● REQUIRED ACTIONS:
**a.** Write out the part of the article about OpenAI buying io that opens with the words containing "Ive says that" and closes with "employees of OpenAI.".
**b.** List every Apple product that the article on OpenAI buying io names.
**c.** Continue the article about OpenAI buying io from where it stops.

--- DOCUMENT TEXT Enclosed Below ---

A big deal in the local tech world was announced Wednesday, as OpenAI is reportedly acquiring Johnny Ive's secretive hardware startup io for $6.5 billion.
The acquisition, reportedly an all-stock deal, comes with the announcement of a new company called io, which will work to produce some sort of new AI-based hardware — actually a "family of products" — using technology from OpenAI.
"I think we have the opportunity here to completely reimagine what it means to use a computer," says OpenAI co-founder and CEO Sam Altman in a video posted today, alongside former Apple design lead Johnny Ive. "Jony's the deepest thinker I've ever met," Altman adds. "What that leads him to come up with is unmatched."
The video shows Sam and Jony walking separately around North Beach and downtown San Francisco, on a perfectly clear and sunny day, and features voice-over of each man complimenting each other and making grand statements about how we're "at the beginning of... what will be the greatest technological revolution of our lifetimes."
"I have a growing sense that everything I have learned over the last 30 years has led me to this place and to this moment," Ive says. "While I am both anxious and excited about the responsibility of the substantial work ahead, I am so grateful for the opportunity to be part of such an important collaboration. The values and vision of Sam and the teams at OpenAI and io are a rare inspiration."
The 58-year-old Ive is of course credited with the design aesthetics that defined the Apple brand, beginning with the colorful, translucent iMac G3 models of the late 1990s, the original iPod in 2001, and the iPhone in 2007. Ive left Apple in 2019.
We learned in February 2023 that Ive had acquired a two-story, 10,000-square-foot building at 807 Montgomery Street in Jackson Square for his design startup LoveFrom, and now we know that the impetus for that move was likely the nascent deal with Open AI — Altman says his company has been quietly working with Ive for two years now.
"This city has enabled and been the place of the creation of so much," says Ive. "I feel I owe this city such an enormous debt of gratitude."
Ive says that he founded io with Scott Cannon, Evans Hankey, and Tang Tan in 2024, and the startup reportedly now has 55 employees, all of whom will become employees of OpenAI.
Philanthropist Laurene Powell Jobs, the widow of Steve Jobs, is said to be an investor in io, via her social change organization the Emerson Collective — which is also working on revamping the former San Francisco Art Institute campus as a new artists' hub of some kind.

--- End of Enclosed DOCUMENT TEXT ---
--- SOURCE INFORMATION Enclosed Below ---

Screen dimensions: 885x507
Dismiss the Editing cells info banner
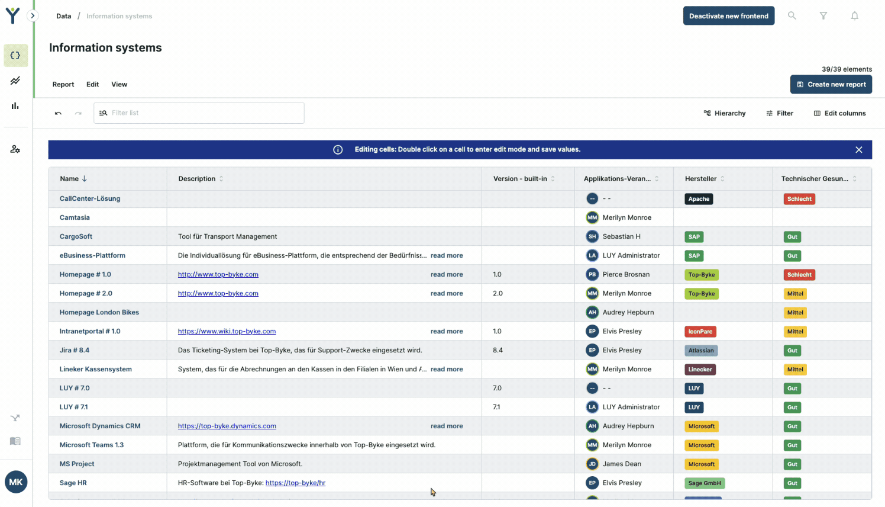858,150
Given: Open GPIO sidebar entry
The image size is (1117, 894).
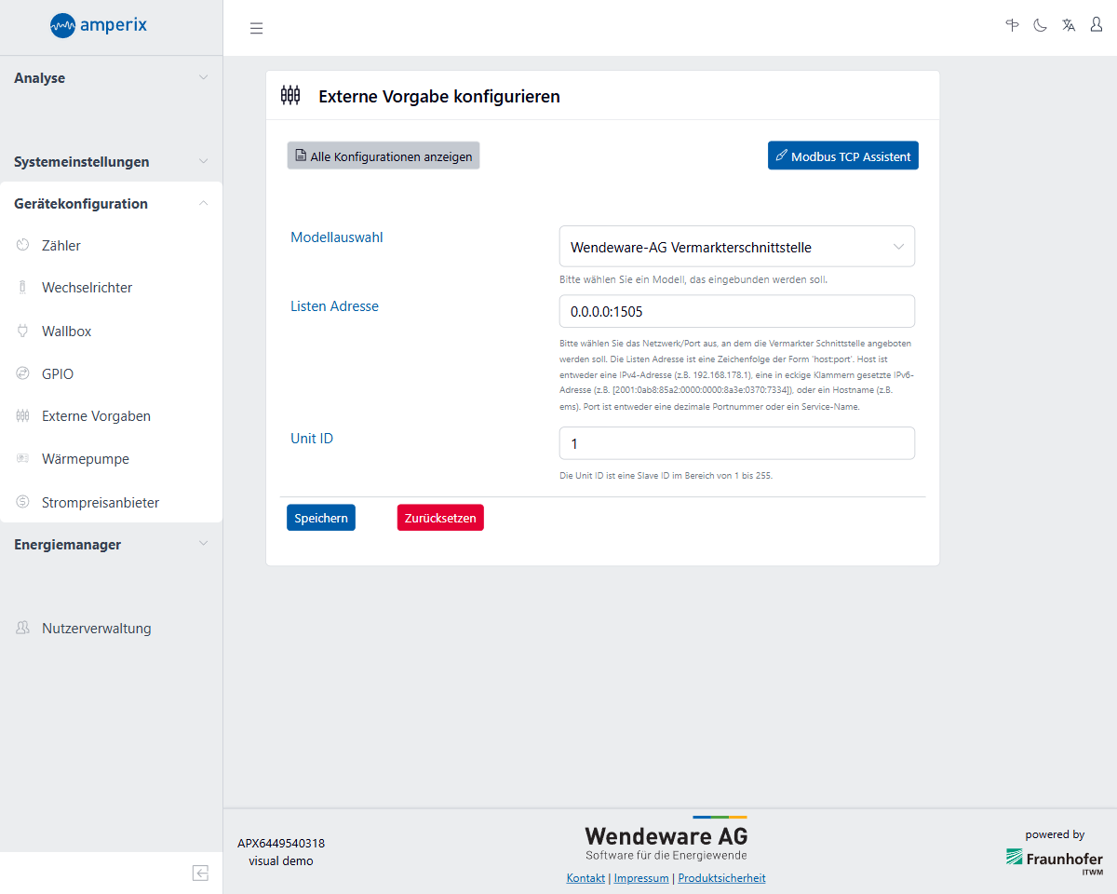Looking at the screenshot, I should click(x=58, y=374).
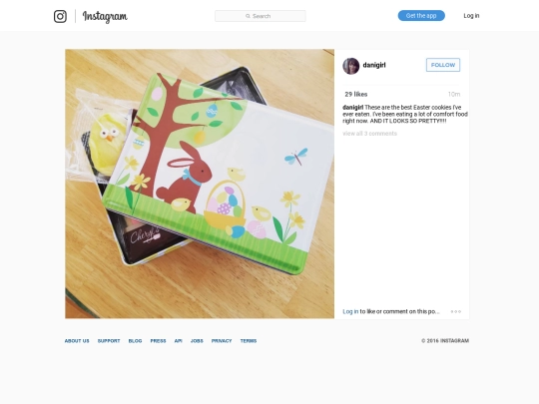
Task: Click Log in at top right
Action: [471, 16]
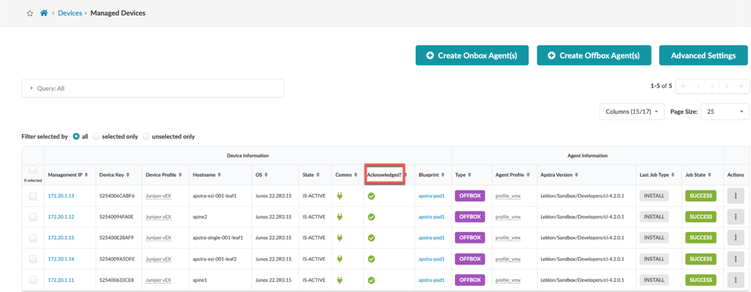The height and width of the screenshot is (292, 751).
Task: Go to home via house icon
Action: coord(44,13)
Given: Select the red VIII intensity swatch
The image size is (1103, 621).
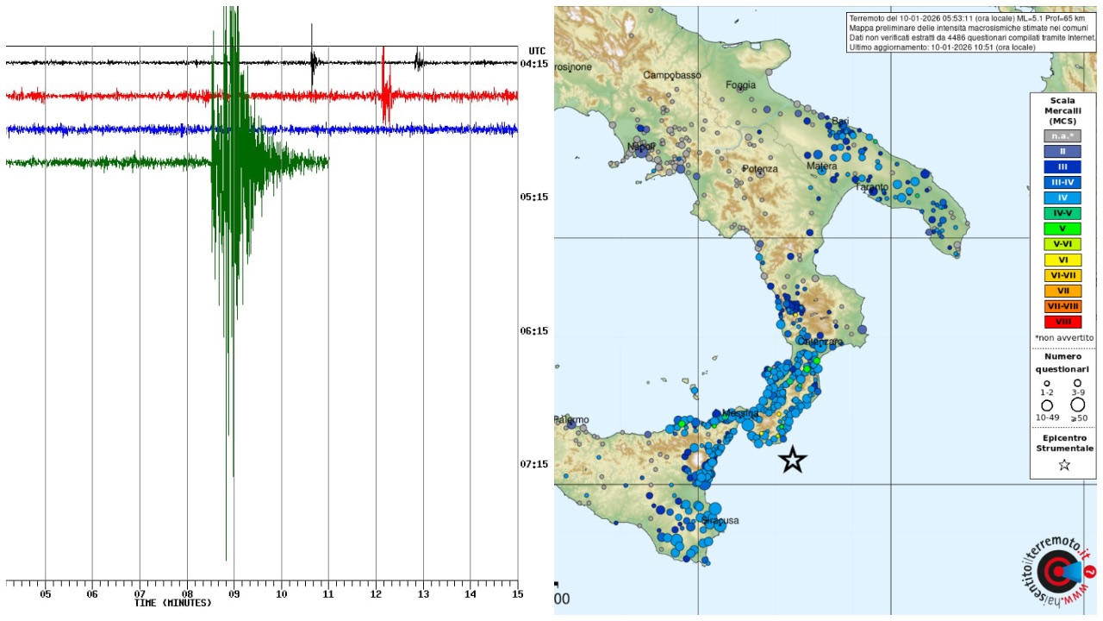Looking at the screenshot, I should point(1062,322).
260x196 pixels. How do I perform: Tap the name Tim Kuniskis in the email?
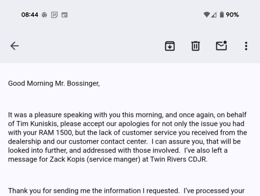(x=37, y=124)
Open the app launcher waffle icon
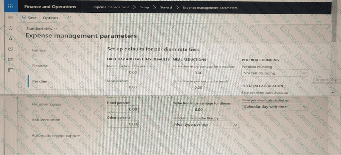Image resolution: width=341 pixels, height=155 pixels. pos(10,7)
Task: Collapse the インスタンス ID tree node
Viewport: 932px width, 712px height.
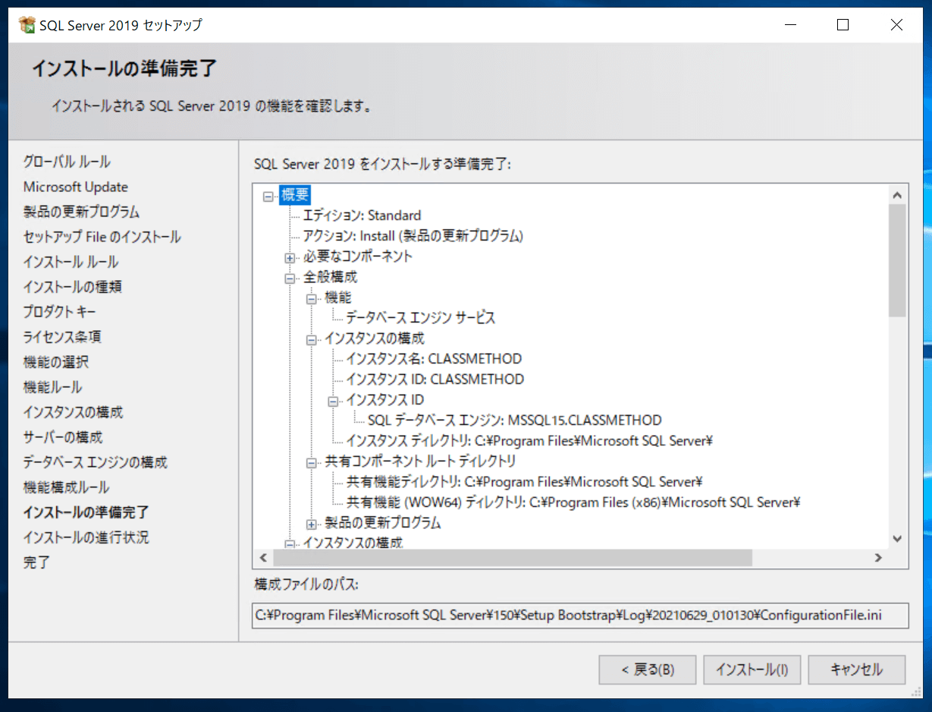Action: [332, 399]
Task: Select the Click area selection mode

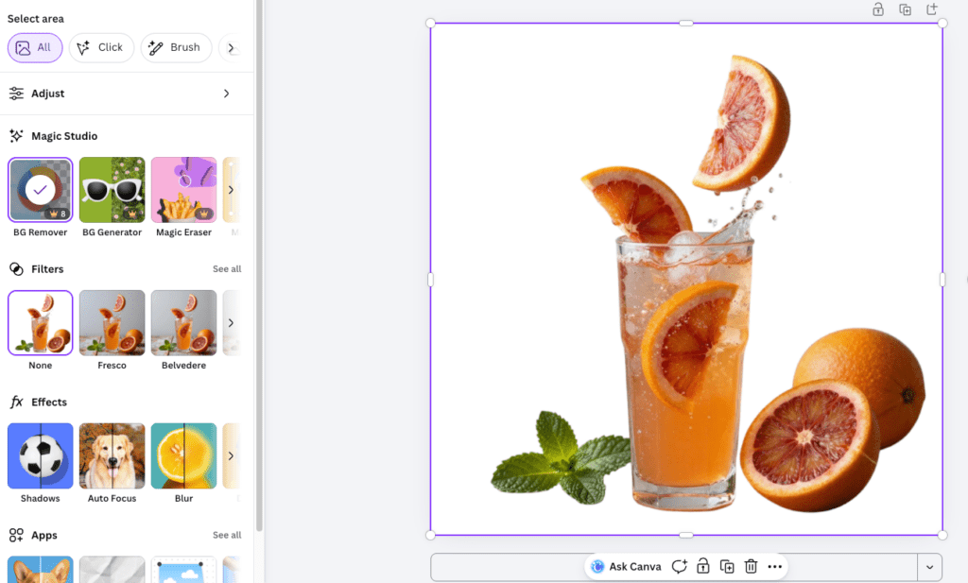Action: 101,47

--- End of Enclosed SOURCE INFORMATION ---

● EXPECTED RESULTS:
**a.**
Ive says that he founded io with Scott Cannon, Evans Hankey, and Tang Tan in 2024, and the startup reportedly now has 55 employees, all of whom will become employees of OpenAI.

**b.**
iMac G3
iPod
iPhone

**c.**
What the hardware or devices may look like is anyone's guess. As the New York Times writes today, "If the two men succeed — and it is a very big if — they could spur what is known as 'ambient computing.' Rather than typing and taking photographs on smartphones, future devices like pendants or glasses that use A.I. could process the world in real time, fielding questions and analyzing images and sounds in seamless ways."
Ive has reportedly expressed regrets about the dominant, distracting role smartphones now play in our lives, and Altman echoed that in an interview with the Times. "I don’t feel good about my relationship with technology right now," Altman says. "It feels a lot like being jostled on a crowded street in New York, or being bombarded with notifications and flashing lights in Las Vegas."
The pair says they want new devices to break through the noise and elevate humanity in some way.
The video from Altman and Ive shows the pair meeting up around the corner from Ive's offices, at Cafe Zoetrope. And the video is very much a celebration of San Francisco itself as a hub of innovation and imaginative thinking, something that City Hall is naturally celebrating following today's announcement.
"Jony Ive and OpenAI’s partnership is a big vote of confidence in San Francisco,” said Mayor Daniel Lurie on social media. "Our city has a strong history of creativity and innovation, a legacy that is alive and well today. This is the place to create the future."
And Sarah Dennis Phillips, executive director of the mayor's Office of Economic and Workforce Development, tells the Chronicle, "San Francisco has been Jony Ive's creative home. San Francisco birthed OpenAI and supported Sam Altman's ongoing innovation. It's where these incredible individuals, their creativity and their innovation can crash together to create something new."